Era of Corporate Greed - how long did it take to dust that one off?

Some people, the scoundrels that they are, have priorities above what they do for a living.
 

helenofcalifornia

Well-Known Member
Anybody got a link to Feeder News Network? Can't find it online.

Our boards are locked out for an hour during lunch in California. (Some people can message in and request 1/2 hour "to make service commitments" if needed) Long gone are the days of working through lunch.
 

rod

Retired 22 years
Anybody got a link to Feeder News Network? Can't find it online.

Our boards are locked out for an hour during lunch in California. (Some people can message in and request 1/2 hour "to make service commitments" if needed) Long gone are the days of working through lunch.

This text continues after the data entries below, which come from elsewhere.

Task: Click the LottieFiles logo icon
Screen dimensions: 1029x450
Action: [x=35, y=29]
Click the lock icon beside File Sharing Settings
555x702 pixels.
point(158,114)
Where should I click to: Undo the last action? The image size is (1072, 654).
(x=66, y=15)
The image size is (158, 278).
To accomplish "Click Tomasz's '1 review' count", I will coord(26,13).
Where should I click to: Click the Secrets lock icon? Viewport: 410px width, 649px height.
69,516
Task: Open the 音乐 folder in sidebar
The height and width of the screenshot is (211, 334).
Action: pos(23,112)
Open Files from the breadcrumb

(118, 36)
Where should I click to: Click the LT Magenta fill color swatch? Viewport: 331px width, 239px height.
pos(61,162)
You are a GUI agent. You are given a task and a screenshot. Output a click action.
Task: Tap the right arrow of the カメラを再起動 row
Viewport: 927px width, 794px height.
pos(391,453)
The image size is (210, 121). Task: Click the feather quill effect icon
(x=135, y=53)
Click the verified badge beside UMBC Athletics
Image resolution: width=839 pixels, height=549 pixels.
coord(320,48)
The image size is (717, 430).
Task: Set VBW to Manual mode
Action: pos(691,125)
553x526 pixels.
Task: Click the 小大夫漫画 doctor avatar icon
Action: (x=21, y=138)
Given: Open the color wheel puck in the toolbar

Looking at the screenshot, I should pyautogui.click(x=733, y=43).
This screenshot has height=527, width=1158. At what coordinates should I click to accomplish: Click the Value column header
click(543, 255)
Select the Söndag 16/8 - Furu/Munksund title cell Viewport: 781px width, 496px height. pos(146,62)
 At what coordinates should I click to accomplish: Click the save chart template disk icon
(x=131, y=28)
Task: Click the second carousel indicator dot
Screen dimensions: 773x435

So how does this work? Is everyones board locked at a certain time of day or does it lock up when you enter your start break time?
 

browndevil

Well-Known Member
So how does this work? Is everyones board locked at a certain time of day or does it lock up when you enter your start break time?
It locks when you punch out for lunch and says something like" per local rules no work is permitted" The DIAD gives a prompt when there is five minutes left for lunch and then another when your hour is up.
It really isn't any big deal anymore we have been punching out for lunch for about 4 years now.
 

rod

Retired 22 years
It locks when you punch out for lunch and says something like" per local rules no work is permitted" The DIAD gives a prompt when there is five minutes left for lunch and then another when your hour is up.
It really isn't any big deal anymore we have been punching out for lunch for about 4 years now.
interesting--
 

soberups

Pees in the brown Koolaid
I have been on the same route in a small town for 15 yrs and I have lost count of how many times a customer has approached me while I am eating lunch to ask me if I have a package for them. I am always more than happy to walk out to the truck and get the package for the customer, its good service and I just add a minute or two on to the end of my lunch so I'm not working for free. I would hate to be "locked out" of the DIAD and have to tell the customer that they will have to sit and wait for another 42 minutes before I can give them the urgent package (check? airline tickets? signiature required box of wine?) that they need ASAP.
 

dilligaf

IN VINO VERITAS
I always do to Sober, may not like it, might bitch to myself about it, but I generally do it. I even manage to smile and tell em to have a nice day!
 

screamin chicken

Well-Known Member
My first 3 years as a driver I would work through my lunch and be home at 2-3 doing 130-140 stops but I was getting 3 hrs. bonus pay each day so missing a hr. and gaining 2 hrs. bonous was awesome. I can not get bonous anymore so I have been taking my hr. and 10 everyday and will not skip my lunch since the change in the company, in fact in my district you have to have your hour in or you will be getting a warning letter.
 
S

speeddemon

Guest
I understand about taking your lunch but sometimes I have to. When your kids expect you to be at a play or a ballgame you try to be there. These are events that you can attend only once in their lives. Every heard of cat in the cradle song. You ask for an 8 hour day and it is denied. You have no only choice.

I save my lunch for the end of the day and take it at my sons soccer game. I am very fortunate in that the ball fileds are very close to my route.